Esta postura moderna, que contrasta con las ciencias positivas y las empíricas, se mueve en medio de la duda existencial. Dichas ciencias, empero, se fundan en lo que es probado y constatado. Pero el campo de la realidad que puede ser probado experimentalmente es reducido. Queda el basto campo, que es real, pero que no se accede por estos medios sino, si acaso, por otros. Por ejemplo ¿es el ser humano una entidad real? Si es real ¿puede hacerse cualquier afirmación sobre el mismo? ¿O la realidad diferenciará lo que es de lo que no es? Esto tiene que ver con la antropología, el estudio del hombre. Y me refiero no a la antropología cultural únicamente, sino a cualquier supuesto de ser humano que se encuentre en la base de ciencias tan diversas como la psicología, la sociología, la economía, la política… Es la competencia de la antropología filosófica. Así pues, la teoría del género, como la manejan grupos de choque en el sentido ideológico, pretenden rediseñar al ser humano, como si fuese un disco duro formateable. Pero ¿es así?

En esta liquidez de cualquier vestigio que haga sentir un mínimo de solidez argumentativa se encuentra el afán político. Navegando entre la sociedad de los mass media y las redes. Sin las propuestas y convicciones de un Rousseau, Montesquieu y Voltaire. Pretendiendo montarse en la ola que le permita acceder a las playas del poder. Pueden existir concepciones básicas y muy generales, como el ser liberal (defensor de la libre economía) o defensor de una agende de reivindicaciones sociales (que va desde el partido Demócrata, pasando por el Laborista, la socialdemocracia y las izquierdas más retardatarias). Pero, en definitiva, lo importante radica en subirse a la ola de la popularidad. Quizás Trump lo supo hacer muy bien.

El interés nacional, eso que se llama el bien común, no existe. Son los intereses particulares que se esfuerzan en captar ingenuos. En ocasiones los equipos de campaña de candidatos parecieran usar solo y únicamente técnicas de publicidad y marketing. La política es un producto más de la sociedad de mercado. No defiende valores y, menos, verdades. La tolerancia se ha convertido en relativismo. En puestas en escena para cautivar a las audiencias. Nadie es capaz de inmolarse por una convicción política. Todo depende si me favorece a mí o si hace mella en el adversario.
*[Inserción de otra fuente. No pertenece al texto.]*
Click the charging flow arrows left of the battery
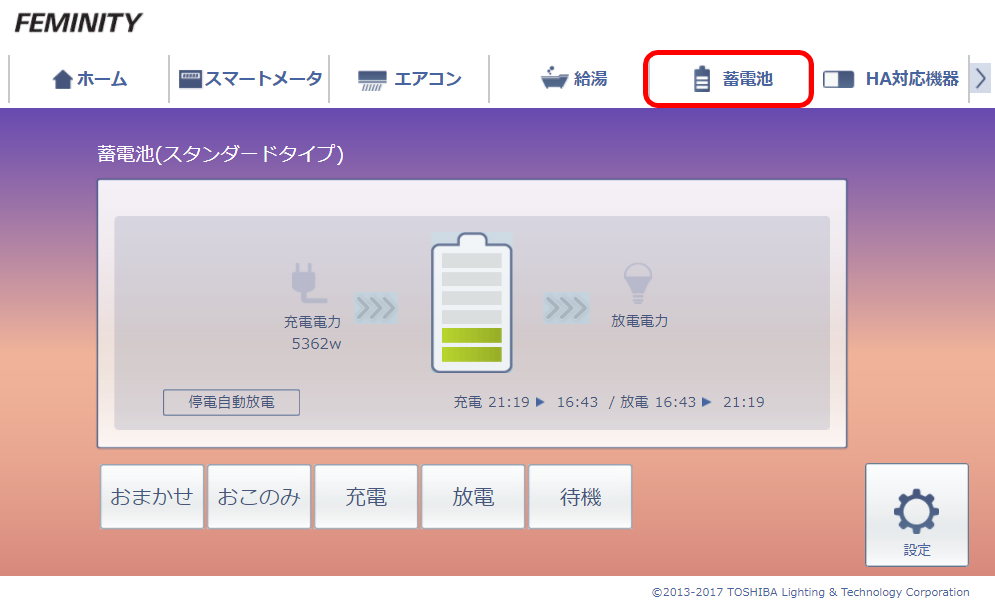The image size is (995, 610). [x=375, y=308]
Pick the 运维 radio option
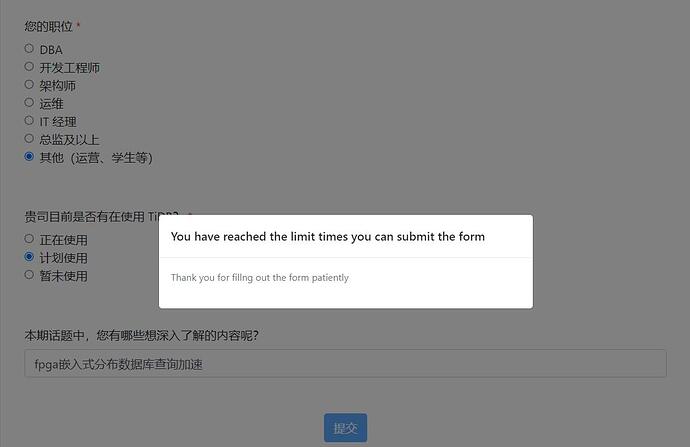The image size is (690, 447). click(29, 103)
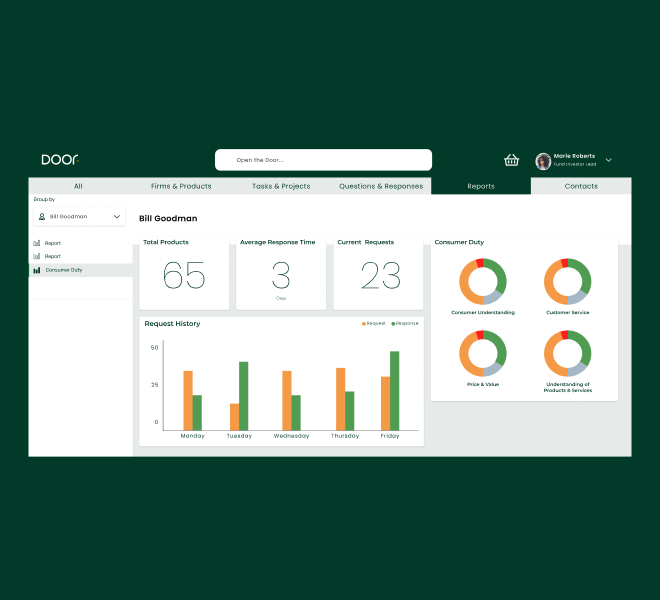Click the 'Open the Door...' search field
This screenshot has height=600, width=660.
pyautogui.click(x=323, y=160)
Cuando el papa Francisco dice que “la realidad es más importante que la idea”, está haciendo toda una corrección epistemológica (es decir, recordando la manera cómo conocemos y hablamos de ello). Está bebiendo de las fuentes, por ejemplo, de la teología escolástica (santo Tomás). Se impulsa en Edith Stein y Zubiri, para contestar y contrastar el relativismo moderno. La realidad existe, es anterior a las palabras (e ideas) y es independiente al sujeto que conoce y habla. No es lo mismo no saber, que no existir. Pregúntenle al cáncer de piel, anterior a las pesquisas sobre el agujero de ozono y otros desastres ecológicos. A lo que habría que añadir de lo que planteaba Ignacio Ellacuría, jesuita mártir en la Universidad de El Salvador y discípulo de Zubiri, según recuerda Jon Sobrino: hay que hacerse cargo de la realidad (la realidad es y se impone a la inteligencia), cargar con la realidad (nivel ético) y encargarse de la realidad (nivel transformador o práxico). Para Ellacuría la realidad no es solo la natural sino también la social. Allí donde se busca construir la polis, la ciudad de los políticos.
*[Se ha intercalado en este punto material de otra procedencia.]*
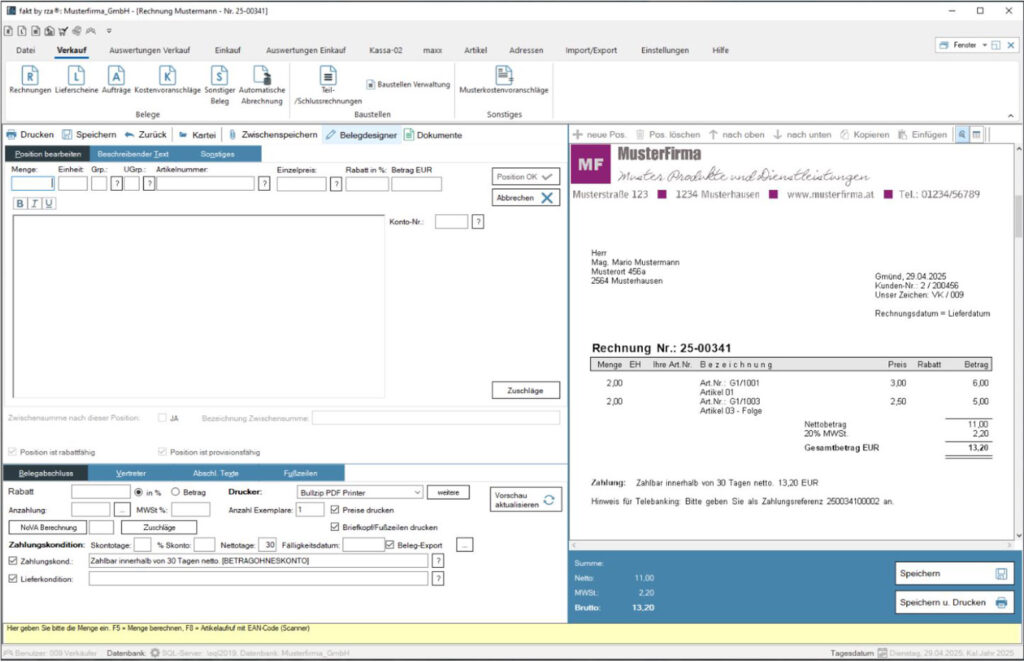The width and height of the screenshot is (1024, 662).
Task: Switch to the Vertreter tab
Action: [x=131, y=472]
Revertir este panorama es tarea de la nueva política, no solo en Venezuela sino en el mundo. Evitar la liquidez de la información, que hoy es verdad y mañana no, y permitir bases para nuevos acuerdos, a partir de una visión axiológica de la realidad (hay valores inamovibles que no dependen de opiniones, sino que ellos mismos imponen su existencia a las conciencias sin que medie una autoridad o ente superior que haga valer su acatamiento). Toda la urgencia de la realidad se impone como verdad sobre los intereses particulares y personalismos, y no admite su comercialización. Además de imponerse sobre las cuentas bancarias personales y de amigos.